We propose a new calculus for cyberspace, the calculus of deformation. Given the "Generic" aspects of shape and form, we can define an object of two or three dimensions in terms of: a generic mean, a deviation from that mean, a scale, a generic environment, and a generic process within that environment.
So, we have the Form (object), a Mean and a deviation from that Mean
(Generic Formula), Map and Scale (environment), and a Process (linear instruction). If we wish to clothe this form with color and texture, there would also be a Fractal "instruction."
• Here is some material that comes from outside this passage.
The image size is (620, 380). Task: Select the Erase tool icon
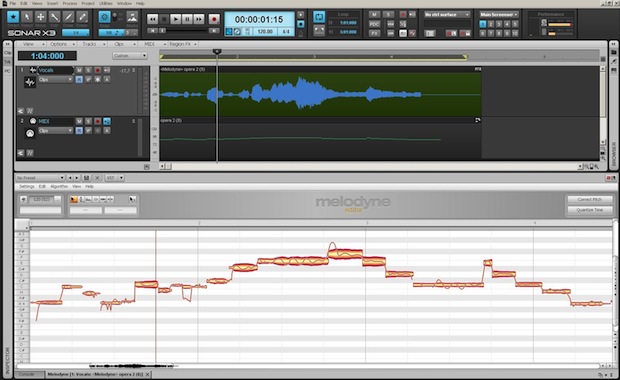[82, 17]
We now know that the form of biological organisms also has an "archtypic" aspect. (D'Arcy Thomson's On Growth and Form). Given a basic or "primal" form, a fish for instance, we see that by varying the magnitude of that form we describe most of the fish in the world from minnows to giants. What D'Arcy saw was that by changing the value of one or two axis while leaving the other axis unchanged, the resultant "deformations" of the archtypic shape describe the basic shapes of fishdom. We now have a vocabulary of generic forms based on an "Archtype." We do the same thing for the Bird Family, Cat Family, Dog Family, Horse Family, Anthropological Family, etc.
Archtype, Variation, Deviation, the generic Kingdom in all its Glory, packed into a Fractal Ark.
Deformations of the XYZ axis (splines) are easy to model in the ASCII Cube, as are statistical models. Models can be "built" in the ASCII Cube, and manipulated in the ASCII Sphere or the inverse. Both sides of the Global Matrix has its part to play in these transformations.